Продолжить нарекания Заглобе не дал пан Михал, заткнув ему рот ладонью: земляные укрытия были уже в какой-нибудь полусотне шагов перед ними. Рыцари, правда, старались идти тихо, но вода хлюпала у них под ногами. К счастью, снова полил дождь и шаги заглушались его шумом.
Стражи возле укрытий не было. Да и кто мог ожидать вылазку после штурма и страшной грозы, которая словно озером разделила противников?
Пан Михал с паном Лонгинусом вырвались вперед и первыми достигли земляного укрытия. Маленький рыцарь, вложив саблю в ножны, ковшиком сложил у рта ладони и крикнул:
— Гей, л ю д и!
— А щ о? — отозвались изнутри голоса. Казаки, видно, решили, что пришел кто-то свой из табора.

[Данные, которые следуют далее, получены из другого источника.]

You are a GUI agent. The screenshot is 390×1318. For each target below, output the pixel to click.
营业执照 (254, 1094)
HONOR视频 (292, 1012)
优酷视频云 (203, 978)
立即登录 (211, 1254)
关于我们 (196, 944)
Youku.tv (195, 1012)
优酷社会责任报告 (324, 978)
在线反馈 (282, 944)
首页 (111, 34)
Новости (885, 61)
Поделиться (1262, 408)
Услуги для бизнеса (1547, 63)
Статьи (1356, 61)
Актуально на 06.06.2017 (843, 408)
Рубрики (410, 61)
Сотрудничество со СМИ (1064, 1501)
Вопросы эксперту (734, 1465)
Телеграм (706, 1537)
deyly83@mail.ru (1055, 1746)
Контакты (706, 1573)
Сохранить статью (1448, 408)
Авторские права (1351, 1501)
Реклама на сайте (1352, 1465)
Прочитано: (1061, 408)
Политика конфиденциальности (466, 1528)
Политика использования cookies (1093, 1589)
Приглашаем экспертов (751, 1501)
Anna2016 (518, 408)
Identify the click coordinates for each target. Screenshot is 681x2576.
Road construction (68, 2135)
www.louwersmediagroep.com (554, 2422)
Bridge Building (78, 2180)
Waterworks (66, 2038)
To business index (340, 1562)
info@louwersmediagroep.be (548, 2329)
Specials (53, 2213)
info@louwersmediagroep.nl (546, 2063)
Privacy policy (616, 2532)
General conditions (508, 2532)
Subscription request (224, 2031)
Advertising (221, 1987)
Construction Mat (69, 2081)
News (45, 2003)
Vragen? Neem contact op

— Слава богу! — ответил Володыёвский. — Пустите-ка, братцы.
— А ты что, как войти, не знаешь?
— Уже знаю! — воскликнул маленький рыцарь и, нашарив вход, впрыгнул вовнутрь.
Пан Лонгинус и еще несколько человек вбежали за ним следом.
В ту же секунду нутро землянки огласилось истошным воплем: одновременно остальные рыцари с криком бросились к другим укрытьям. Темнота наполнилась стонами, лязгом железа; какие-то черные фигуры куда-то бежали, иные падали наземь, порою гремел выстрел, но все это длилось не долее четверти часа. Казаки, по большей части застигнутые во сне, даже не сопротивлялись — все полегли, не успев схватиться за сабли.
— К гуляй-городкам! К гуляй-городкам! — раздался голос старосты красноставского.
Рыцари бросились к башням.
— Изнутри поджигать, снаружи мокро! — крикнул Скшетуский.
Но приказ нелегко было исполнить. В башнях, сколоченных из сосновых бревен, не было ни дверей, ни каких-либо отверстий. Казацкие стрелки взбирались на них по лестницам, орудия же (а помещались туда только самые малые) втягивали на веревках. Несколько времени рыцари лишь бегали вокруг, тщетно хватаясь за углы и рубя саблями дерево.
К счастью, у челядинцев были топоры: их они и пустили в ход. Староста красноставский приказал подкладывать снизу жестянки с порохом, прихваченные специально для этой цели. Зажгли деготь в мазницах и факелы пламя начало лизать бревна, хоть и мокрые снаружи, но насквозь пропитанные смолою.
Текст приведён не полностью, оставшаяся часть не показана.